**EXERCISE INSTRUCTIONS:**
1. List every percentage figure or percentage range that appears in the post on messed-up cap tables.
2. In the post on messed-up cap tables, what two reasons are given for the current round being done at a relatively low valuation?
3. From the post on messed-up cap tables, quote the passage that starts with "To add further" and ends after "attract & retain talent.".

**TEXT SECTION:**
Messed-up Cap Tables

Even the most well-intentioned founders often end up with a bad cap table. It wreaks havoc on everything from future fundraising to internal team dynamics.

I feel strongly about this topic & have been at its negative receiving end several times. Therefore, consciously dropping some harsh truth bombs in this post.

During my recent India trip, I was introduced to this amazing founding team building in the edtech space. Yes, I know! Byju’s and all. What can I say – I am a true contrarian.

This is a truly gritty team that’s been grinding in the space for several years (starting from their undergrad days at IIT) with minimal capital and seems to have now hit on a game-changing opportunity. They have signed a highly lucrative commercial contract, something that even massively funded companies in their space have been unable to crack.

This team is arguably the perfect example of the founder persona I believe in the most. In fact, these are the kinds of backstories I wait for. Intelligent founders with authentic passion for a large TAM, unique customer insights earned via frugal execution and strong leading signals of perseverance.

As I went through my investing checklist, this deal checked all boxes EXCEPT one. The one whose real importance I have learned only by burning my hands many times. In fact, this item is so important that I ultimately had to pass on investing in this startup because of it.

The deal-breaking reason is a messed-up cap table! Here’s the situation – with product-market-fit still being some distance away even after multiple iterations, the founders have already diluted 30%+ to 3 angel syndicates, even before an institutional round has been raised.

To add further pain, even the current round is being done at a relatively low valuation, mainly because of insufficient traction in the business as well as young founders lacking leverage in fundraising discussions. This round will make founder dilution even worse!

Based on my past experience with other portfolio companies, these highly diluted cap tables lead to 2 types of issues:

1/ External – follow-on VCs hate to see these type of cap tables. While they are themselves looking for 20-40% ownership in an institutional round, VCs also want to ensure founders have enough skin-in-the-game (equity ownership) to be incentivized to build the company for next 7-10 years. In addition to this, a 10-20% ESOP pool is also typically required to attract & retain talent.

Structuring an optimal cap table that balances the ownerships of founders, investors & employees requires having enough “space” in the cap table to begin with. Having a pre-PMF cap table where angels own 30-40% of the company leaves no room for this.

**RECORDED INFORMATION:**
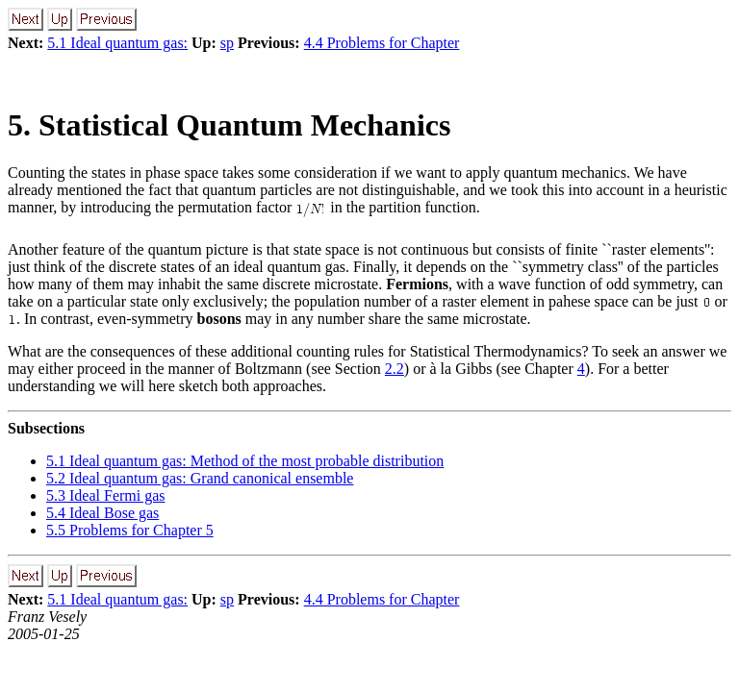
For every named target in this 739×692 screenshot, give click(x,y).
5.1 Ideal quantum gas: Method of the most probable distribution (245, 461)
==
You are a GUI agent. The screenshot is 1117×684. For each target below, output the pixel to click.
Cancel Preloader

**ANSWERS TO THE EXERCISE:**
1. 30%+, 20-40%, 10-20%, 30-40%

2. Insufficient traction in the business and young founders lacking leverage in fundraising discussions.

3.
To add further pain, even the current round is being done at a relatively low valuation, mainly because of insufficient traction in the business as well as young founders lacking leverage in fundraising discussions. This round will make founder dilution even worse!

Based on my past experience with other portfolio companies, these highly diluted cap tables lead to 2 types of issues:

1/ External – follow-on VCs hate to see these type of cap tables. While they are themselves looking for 20-40% ownership in an institutional round, VCs also want to ensure founders have enough skin-in-the-game (equity ownership) to be incentivized to build the company for next 7-10 years. In addition to this, a 10-20% ESOP pool is also typically required to attract & retain talent.